When Anna Klein’s daughter, Mia, was a 4-year-old preschooler at Beth Tfiloh Dahan Community School (BT), her class was asked to bring in brown bag lunches for the homeless. The bags were being delivered to Beans & Bread, a soup kitchen in Fells Point not far from where the family was living at the time.
“I volunteered to drop them off,” recalled Klein, “and when I did, it was because these are the values I want my children to learn. I want them to know that they have an obligation to give back, not only to the Jewish community, but also to the global community. And, Beth Tfiloh emphasized the values of going out in the world and doing good.”
It was this commitment to civic responsibility, coupled with the knowledge that a Jewish private school education developed the Jewish identity of its students, that was instrumental in her desire to see her children attend BT.
“I attended Jewish private schools through 12th grade and am the grandchild of a Holocaust survivor, so my Jewish identity was always very strong and a big part of who I am,” she added.
“A Jewish day school education has proven to be one of the most important entities in securing the next generation of Jews — no matter how they choose to identify as Jews,” said Michael Elman, who co-chairs The Associated’s Day School Commission with David Hurwitz.
“The value added,” he said, “is that Jewish day schools also allow Jewish students to grow their Jewish identity without sacrificing academics but actually enhancing them.”
Recognizing the impact Jewish private schools have on the next generation of Jews, The Associated: Jewish Federation of Baltimore provides scholarship assistance to students at 11 Baltimore day schools to ensure students interested in attending can receive a Jewish education.
Hurwitz, whose three children graduated from BT, believes that each of them benefited from a strong academic dual curriculum that promoted critical thinking skills and made his children well prepared for college. Additionally, the integration of Jewish values into the learning environment was critical to their development as responsible global citizens.
Liana Davis attested to further benefits of belonging to a day school community. When a family member faced a health crisis and Liana had to be there to help, her Krieger Schechter Day School (KSDS) community stepped in.

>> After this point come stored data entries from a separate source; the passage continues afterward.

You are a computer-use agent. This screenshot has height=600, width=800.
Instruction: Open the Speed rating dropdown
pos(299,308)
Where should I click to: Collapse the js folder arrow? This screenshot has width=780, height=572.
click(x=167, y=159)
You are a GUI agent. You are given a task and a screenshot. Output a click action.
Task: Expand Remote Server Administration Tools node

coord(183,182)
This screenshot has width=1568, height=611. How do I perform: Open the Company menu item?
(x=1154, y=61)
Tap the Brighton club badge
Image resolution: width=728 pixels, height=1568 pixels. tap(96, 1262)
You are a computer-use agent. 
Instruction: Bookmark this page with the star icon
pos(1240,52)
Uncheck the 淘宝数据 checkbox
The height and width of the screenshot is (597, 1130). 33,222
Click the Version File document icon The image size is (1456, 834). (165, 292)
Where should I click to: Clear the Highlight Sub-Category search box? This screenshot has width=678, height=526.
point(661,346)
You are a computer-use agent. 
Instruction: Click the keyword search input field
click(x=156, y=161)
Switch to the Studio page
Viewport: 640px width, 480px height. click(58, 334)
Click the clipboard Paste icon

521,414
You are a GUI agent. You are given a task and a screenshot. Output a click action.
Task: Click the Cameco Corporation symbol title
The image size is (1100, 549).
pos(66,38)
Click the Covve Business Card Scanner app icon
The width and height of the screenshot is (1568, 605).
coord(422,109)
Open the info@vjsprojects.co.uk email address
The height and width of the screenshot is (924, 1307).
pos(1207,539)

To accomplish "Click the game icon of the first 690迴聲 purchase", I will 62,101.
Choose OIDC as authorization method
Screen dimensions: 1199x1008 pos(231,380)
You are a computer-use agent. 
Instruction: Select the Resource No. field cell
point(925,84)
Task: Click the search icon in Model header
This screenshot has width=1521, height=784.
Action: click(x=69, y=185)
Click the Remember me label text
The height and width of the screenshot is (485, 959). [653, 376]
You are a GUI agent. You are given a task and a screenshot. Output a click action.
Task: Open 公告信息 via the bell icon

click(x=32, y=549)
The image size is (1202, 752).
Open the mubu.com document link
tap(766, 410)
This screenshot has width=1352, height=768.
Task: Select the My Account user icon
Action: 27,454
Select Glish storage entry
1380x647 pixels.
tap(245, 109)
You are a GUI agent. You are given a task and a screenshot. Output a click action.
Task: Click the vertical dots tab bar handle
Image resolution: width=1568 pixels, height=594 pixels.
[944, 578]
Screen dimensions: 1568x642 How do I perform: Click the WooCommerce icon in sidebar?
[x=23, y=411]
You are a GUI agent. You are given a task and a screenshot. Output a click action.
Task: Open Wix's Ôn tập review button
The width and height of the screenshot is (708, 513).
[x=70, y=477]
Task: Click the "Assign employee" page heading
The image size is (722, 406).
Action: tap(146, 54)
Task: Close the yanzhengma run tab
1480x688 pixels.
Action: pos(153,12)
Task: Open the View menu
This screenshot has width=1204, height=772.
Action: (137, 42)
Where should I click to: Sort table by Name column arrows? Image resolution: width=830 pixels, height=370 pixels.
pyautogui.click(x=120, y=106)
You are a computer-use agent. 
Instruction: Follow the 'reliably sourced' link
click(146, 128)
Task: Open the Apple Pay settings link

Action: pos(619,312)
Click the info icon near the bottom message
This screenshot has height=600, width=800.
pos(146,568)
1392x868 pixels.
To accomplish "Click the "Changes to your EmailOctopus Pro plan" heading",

“It was amazing to see how everyone in my children’s classes rallied around us,” she said. “They were there for me to pick my children up from school, to carpool them to after-school activities and to provide play dates when I needed help. I had a built-in community that was there, helping me in any way possible.”
Many of Davis’ friends were under the impression that one has to be religious in order for a Jewish private school to be the right fit. Not true, she explained.
“At Schechter, people don’t judge. There are Jewish families across the Jewish spectrum,” said Davis, who grew up Conservadox (Conservative/Orthodox) while her husband grew up Reform.
Klein agreed. “I often hear people express concern that sending their child to a Jewish private school, doesn’t provide the exposure to deal with the real world, which is obviously a lot more diverse. But I couldn’t disagree more, and I proudly share my experience.”
“After graduating, I confidently navigated the very diverse world of Boston University, in large part because of the comfort of my strong Jewish identity,” she said.